> WHAT IS BEING ASKED
Beginning at the line that includes "TERMS & POLICIES [button] (1843, 1056)", print each remaining line of the data word for word. Output nothing else.

> Pixel coordinate grounding data
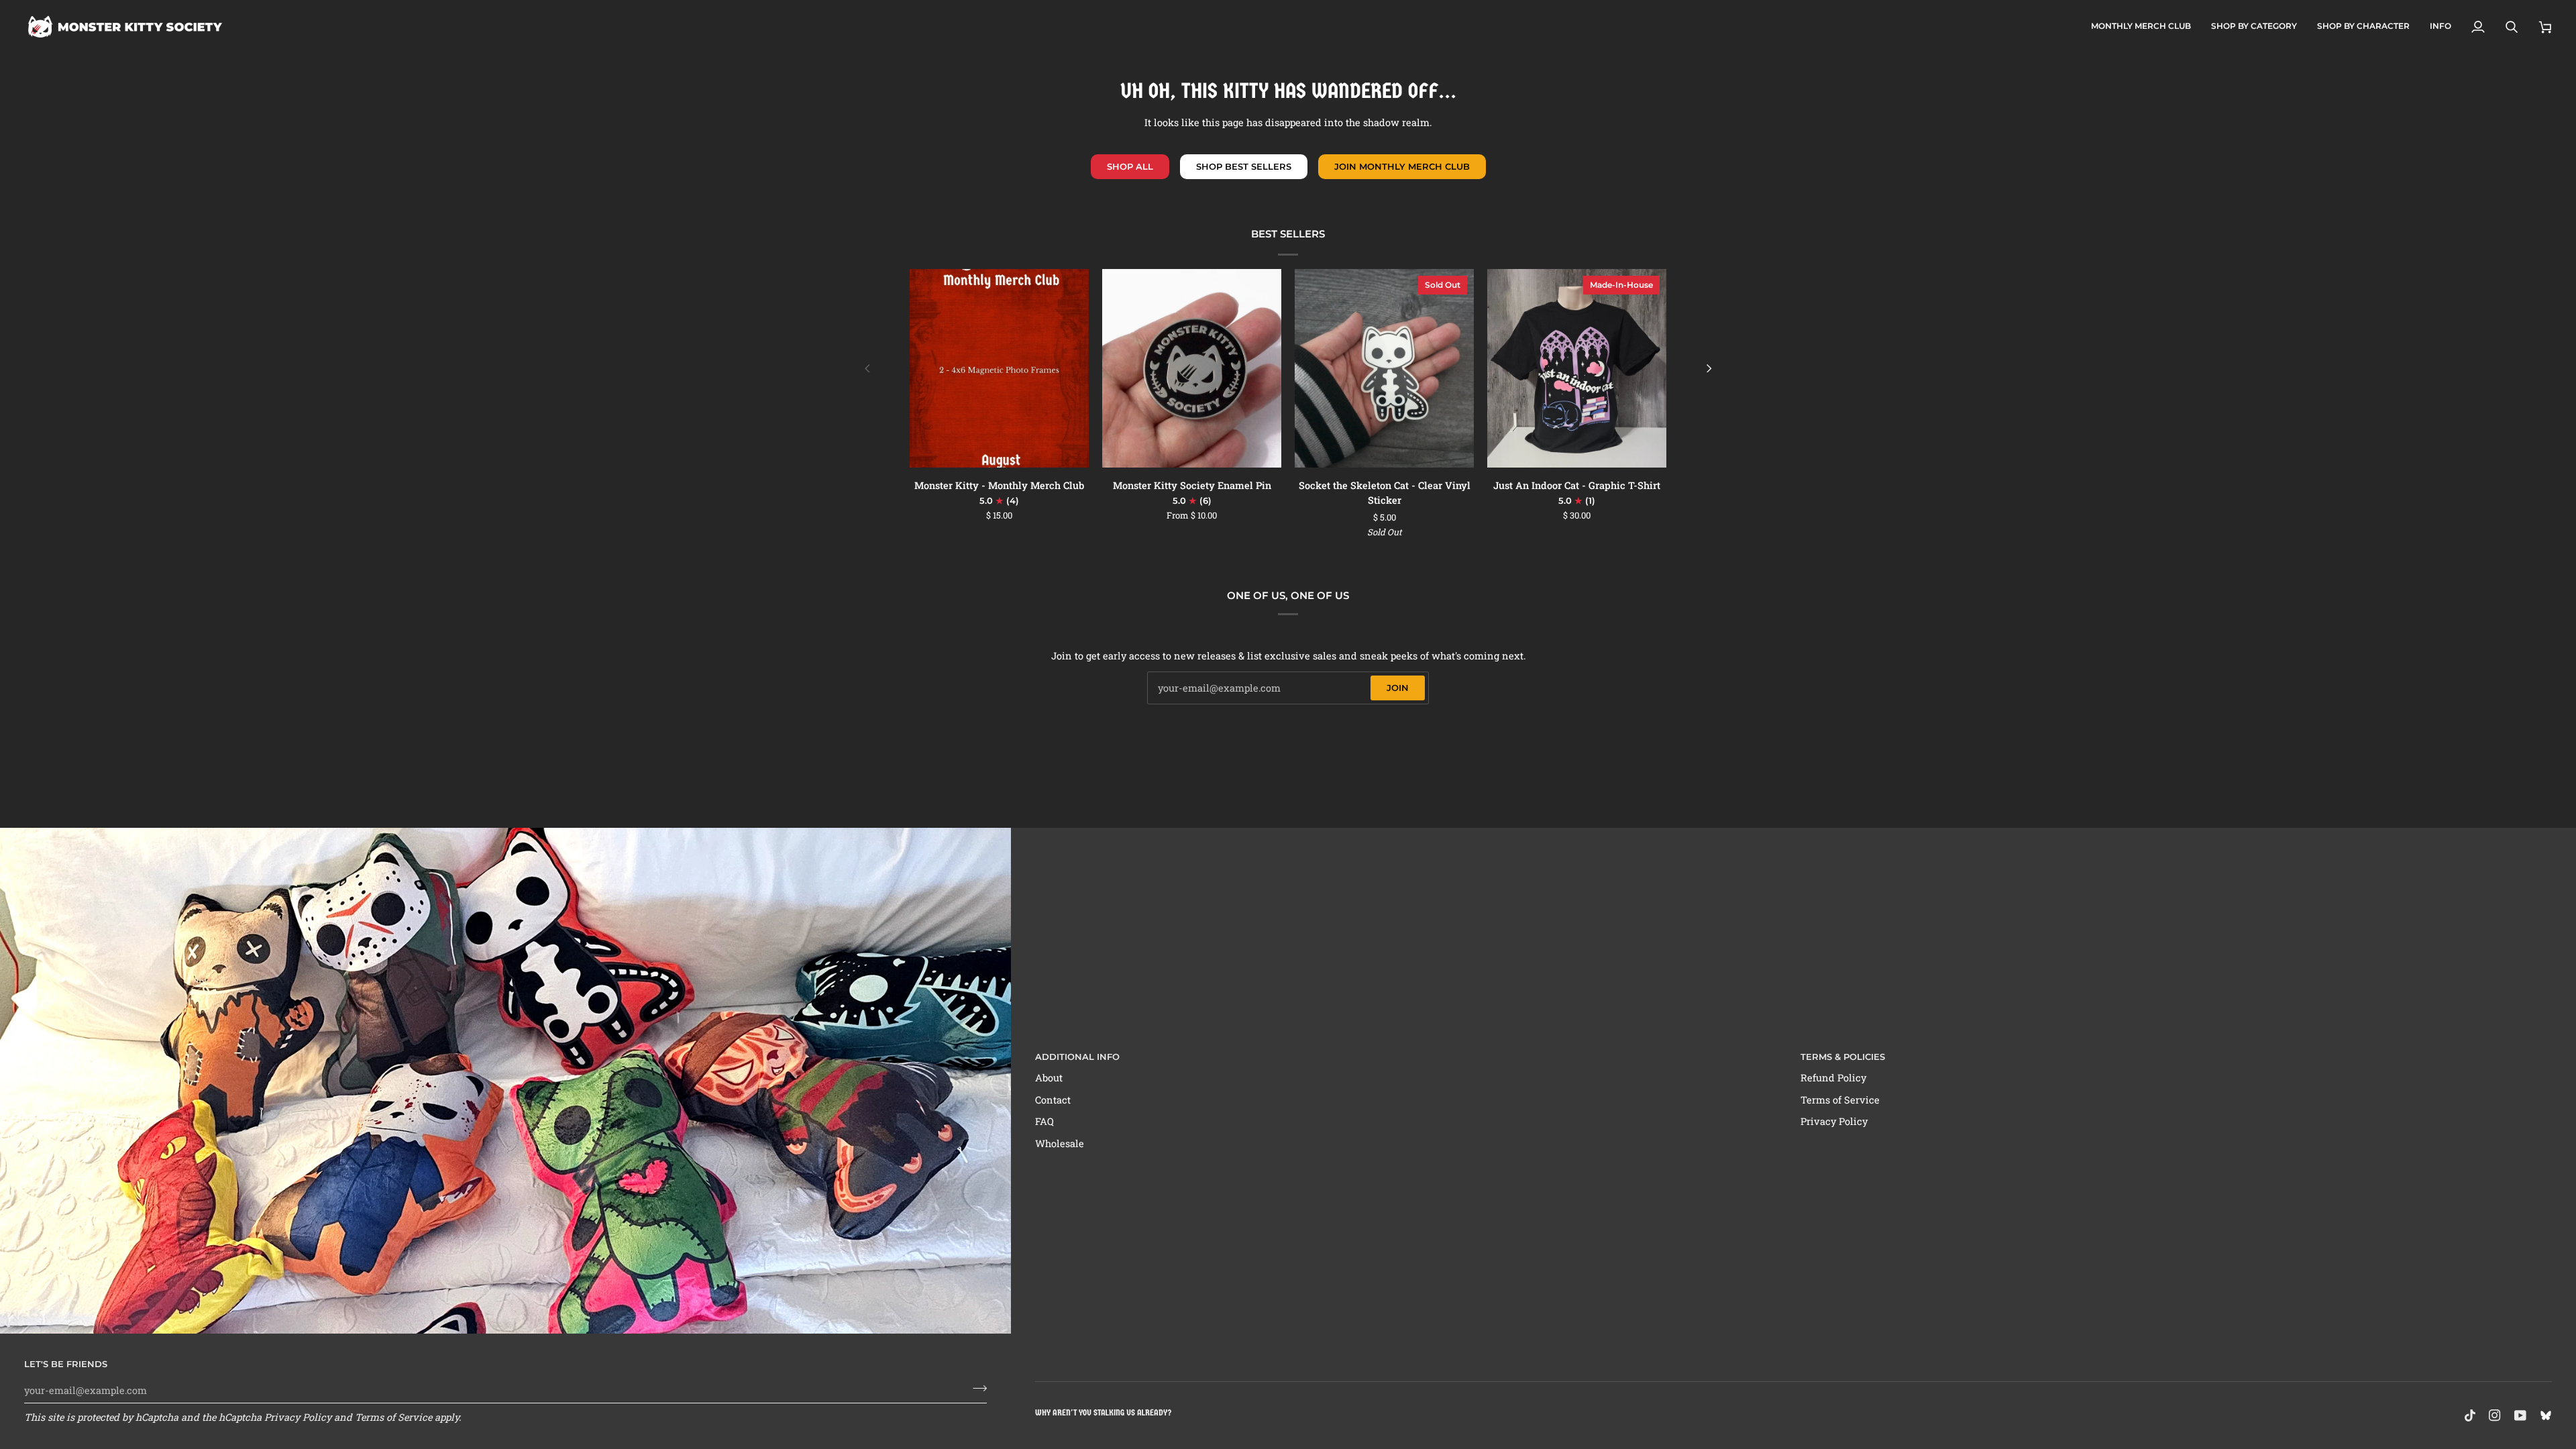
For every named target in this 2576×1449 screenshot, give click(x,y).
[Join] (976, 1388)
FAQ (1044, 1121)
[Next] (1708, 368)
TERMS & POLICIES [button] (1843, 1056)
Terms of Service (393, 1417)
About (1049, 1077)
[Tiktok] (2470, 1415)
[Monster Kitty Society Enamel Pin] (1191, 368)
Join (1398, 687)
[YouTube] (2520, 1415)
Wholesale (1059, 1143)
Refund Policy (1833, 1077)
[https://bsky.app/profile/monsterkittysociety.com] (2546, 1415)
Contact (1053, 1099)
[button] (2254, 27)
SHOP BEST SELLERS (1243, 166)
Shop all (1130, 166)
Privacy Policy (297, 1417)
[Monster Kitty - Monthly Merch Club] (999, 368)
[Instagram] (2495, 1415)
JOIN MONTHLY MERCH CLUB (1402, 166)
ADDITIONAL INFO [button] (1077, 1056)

> EXPECTED OUTPUT
TERMS & POLICIES [button] (1843, 1056)
Terms of Service (393, 1417)
About (1049, 1077)
[Tiktok] (2470, 1415)
[Monster Kitty Society Enamel Pin] (1191, 368)
Join (1398, 687)
[YouTube] (2520, 1415)
Wholesale (1059, 1143)
Refund Policy (1833, 1077)
[https://bsky.app/profile/monsterkittysociety.com] (2546, 1415)
Contact (1053, 1099)
[button] (2254, 27)
SHOP BEST SELLERS (1243, 166)
Shop all (1130, 166)
Privacy Policy (297, 1417)
[Monster Kitty - Monthly Merch Club] (999, 368)
[Instagram] (2495, 1415)
JOIN MONTHLY MERCH CLUB (1402, 166)
ADDITIONAL INFO [button] (1077, 1056)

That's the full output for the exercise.